▶ [REQUIRED WORK] The records below need copying. Match each line exactly.

▶ [STORED DATA]
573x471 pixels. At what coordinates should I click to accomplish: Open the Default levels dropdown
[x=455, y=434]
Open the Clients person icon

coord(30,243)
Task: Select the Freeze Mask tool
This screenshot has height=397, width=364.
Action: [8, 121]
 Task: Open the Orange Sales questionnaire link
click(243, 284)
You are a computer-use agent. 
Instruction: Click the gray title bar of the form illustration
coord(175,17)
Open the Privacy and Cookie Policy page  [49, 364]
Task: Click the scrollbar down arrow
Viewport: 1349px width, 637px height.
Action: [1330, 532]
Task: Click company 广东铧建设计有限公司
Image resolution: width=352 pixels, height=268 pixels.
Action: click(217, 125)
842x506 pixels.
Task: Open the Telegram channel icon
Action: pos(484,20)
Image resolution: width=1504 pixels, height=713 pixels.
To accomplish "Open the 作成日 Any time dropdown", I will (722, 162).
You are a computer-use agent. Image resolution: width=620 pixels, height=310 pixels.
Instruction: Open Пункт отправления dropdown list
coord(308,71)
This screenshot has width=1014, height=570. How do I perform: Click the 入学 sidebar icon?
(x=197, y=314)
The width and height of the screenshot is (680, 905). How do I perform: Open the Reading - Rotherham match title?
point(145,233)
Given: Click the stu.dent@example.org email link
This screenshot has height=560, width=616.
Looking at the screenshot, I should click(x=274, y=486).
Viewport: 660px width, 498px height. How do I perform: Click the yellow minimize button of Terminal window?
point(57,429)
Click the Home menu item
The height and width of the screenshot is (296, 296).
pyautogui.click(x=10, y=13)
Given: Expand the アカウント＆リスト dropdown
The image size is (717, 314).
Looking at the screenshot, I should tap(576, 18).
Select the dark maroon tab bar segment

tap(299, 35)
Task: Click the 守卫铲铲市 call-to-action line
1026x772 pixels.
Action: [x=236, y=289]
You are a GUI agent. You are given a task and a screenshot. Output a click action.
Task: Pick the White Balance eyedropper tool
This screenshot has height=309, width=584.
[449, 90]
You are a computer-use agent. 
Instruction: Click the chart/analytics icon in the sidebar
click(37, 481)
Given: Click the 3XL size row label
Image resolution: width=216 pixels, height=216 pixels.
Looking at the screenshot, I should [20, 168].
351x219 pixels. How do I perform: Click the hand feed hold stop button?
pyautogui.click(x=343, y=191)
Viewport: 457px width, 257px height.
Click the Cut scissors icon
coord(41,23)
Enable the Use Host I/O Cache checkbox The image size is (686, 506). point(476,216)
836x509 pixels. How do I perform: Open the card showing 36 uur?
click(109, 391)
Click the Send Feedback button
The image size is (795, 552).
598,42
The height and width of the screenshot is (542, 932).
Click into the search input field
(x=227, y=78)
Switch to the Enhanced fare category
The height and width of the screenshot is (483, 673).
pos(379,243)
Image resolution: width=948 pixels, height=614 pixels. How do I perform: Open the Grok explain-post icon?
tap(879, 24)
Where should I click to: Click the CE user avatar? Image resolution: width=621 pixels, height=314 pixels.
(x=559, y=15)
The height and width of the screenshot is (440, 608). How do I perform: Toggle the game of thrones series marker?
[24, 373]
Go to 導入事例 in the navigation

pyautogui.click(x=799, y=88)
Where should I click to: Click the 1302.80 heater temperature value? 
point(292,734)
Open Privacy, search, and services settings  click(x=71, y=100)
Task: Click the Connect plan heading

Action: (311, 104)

▶ [EXPECTED ANSWER]
573x471 pixels. At what coordinates should I click to accomplish: Open the Default levels dropdown
[x=455, y=434]
Open the Clients person icon

coord(30,243)
Task: Select the Freeze Mask tool
This screenshot has height=397, width=364.
Action: [8, 121]
 Task: Open the Orange Sales questionnaire link
click(243, 284)
You are a computer-use agent. 
Instruction: Click the gray title bar of the form illustration
coord(175,17)
Open the Privacy and Cookie Policy page  [49, 364]
Task: Click the scrollbar down arrow
Viewport: 1349px width, 637px height.
Action: [1330, 532]
Task: Click company 广东铧建设计有限公司
Image resolution: width=352 pixels, height=268 pixels.
Action: click(217, 125)
842x506 pixels.
Task: Open the Telegram channel icon
Action: pos(484,20)
Image resolution: width=1504 pixels, height=713 pixels.
To accomplish "Open the 作成日 Any time dropdown", I will (722, 162).
You are a computer-use agent. Image resolution: width=620 pixels, height=310 pixels.
Instruction: Open Пункт отправления dropdown list
coord(308,71)
This screenshot has width=1014, height=570. How do I perform: Click the 入学 sidebar icon?
(x=197, y=314)
The width and height of the screenshot is (680, 905). How do I perform: Open the Reading - Rotherham match title?
point(145,233)
Given: Click the stu.dent@example.org email link
This screenshot has height=560, width=616.
Looking at the screenshot, I should click(x=274, y=486).
Viewport: 660px width, 498px height. How do I perform: Click the yellow minimize button of Terminal window?
point(57,429)
Click the Home menu item
The height and width of the screenshot is (296, 296).
pyautogui.click(x=10, y=13)
Given: Expand the アカウント＆リスト dropdown
The image size is (717, 314).
Looking at the screenshot, I should tap(576, 18).
Select the dark maroon tab bar segment

tap(299, 35)
Task: Click the 守卫铲铲市 call-to-action line
1026x772 pixels.
Action: [x=236, y=289]
You are a GUI agent. You are given a task and a screenshot. Output a click action.
Task: Pick the White Balance eyedropper tool
This screenshot has height=309, width=584.
[449, 90]
You are a computer-use agent. 
Instruction: Click the chart/analytics icon in the sidebar
click(37, 481)
Given: Click the 3XL size row label
Image resolution: width=216 pixels, height=216 pixels.
Looking at the screenshot, I should [20, 168].
351x219 pixels. How do I perform: Click the hand feed hold stop button?
pyautogui.click(x=343, y=191)
Viewport: 457px width, 257px height.
Click the Cut scissors icon
coord(41,23)
Enable the Use Host I/O Cache checkbox The image size is (686, 506). point(476,216)
836x509 pixels. How do I perform: Open the card showing 36 uur?
click(109, 391)
Click the Send Feedback button
The image size is (795, 552).
598,42
The height and width of the screenshot is (542, 932).
Click into the search input field
(x=227, y=78)
Switch to the Enhanced fare category
The height and width of the screenshot is (483, 673).
pos(379,243)
Image resolution: width=948 pixels, height=614 pixels. How do I perform: Open the Grok explain-post icon?
tap(879, 24)
Where should I click to: Click the CE user avatar? Image resolution: width=621 pixels, height=314 pixels.
(x=559, y=15)
The height and width of the screenshot is (440, 608). How do I perform: Toggle the game of thrones series marker?
[24, 373]
Go to 導入事例 in the navigation

pyautogui.click(x=799, y=88)
Where should I click to: Click the 1302.80 heater temperature value? 
point(292,734)
Open Privacy, search, and services settings  click(x=71, y=100)
Task: Click the Connect plan heading

Action: (311, 104)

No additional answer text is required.